Multifunction cavitation technology to improve the surface function of Al – Cu alloy

Abstract

Multifunction cavitation (MFC) combines ultrasonic cavitation technology and water jet peening (WJP) technology. In this processing technique, it has been reported that the residual stress necessary for improving the fatigue strength on the pure Al surface is large, whereas the amount of surface scraping by this processing is small. Moreover, improvement of the corrosion resistance of the surface of Al–Cu alloys has been reported. In this study, to improve the efficiency and accuracy of MFC technology, the dependence of the surface condition, residual stress, and surface roughness on the distance from the water jet nozzle (standoff distance) to the specimen surface were evaluated.
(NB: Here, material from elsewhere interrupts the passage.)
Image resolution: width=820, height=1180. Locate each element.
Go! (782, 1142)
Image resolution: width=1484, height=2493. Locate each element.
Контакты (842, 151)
When Al–Cu alloy specimens were processed by MFC with a swirl flow nozzle (SFN–MFC), WJP with an SFN (SFN–WJP), and conventional WJP, erosion at the center of the specimens occurred when the standoff distance was 45 mm and was reduced as the standoff distance was increased. The maximum compressive residual stress was reached at standoff distances of 55, 65, and 45 mm for SFN–MFC, SFN–WJP, and WJP, respectively. The residual stress was found to be correlated with voids formed by cavitation processing. In SFN–MFC, at standoff distances of 55 and 60 mm, the cavitation bubbles were in the high-pressure and high-temperature regimes, respectively. These results demonstrate that high-temperature and high-pressure regimes exist in MFC, unlike in conventional WJP technology, and the temperature and pressure in the cavitation bubbles depend on the standoff distance.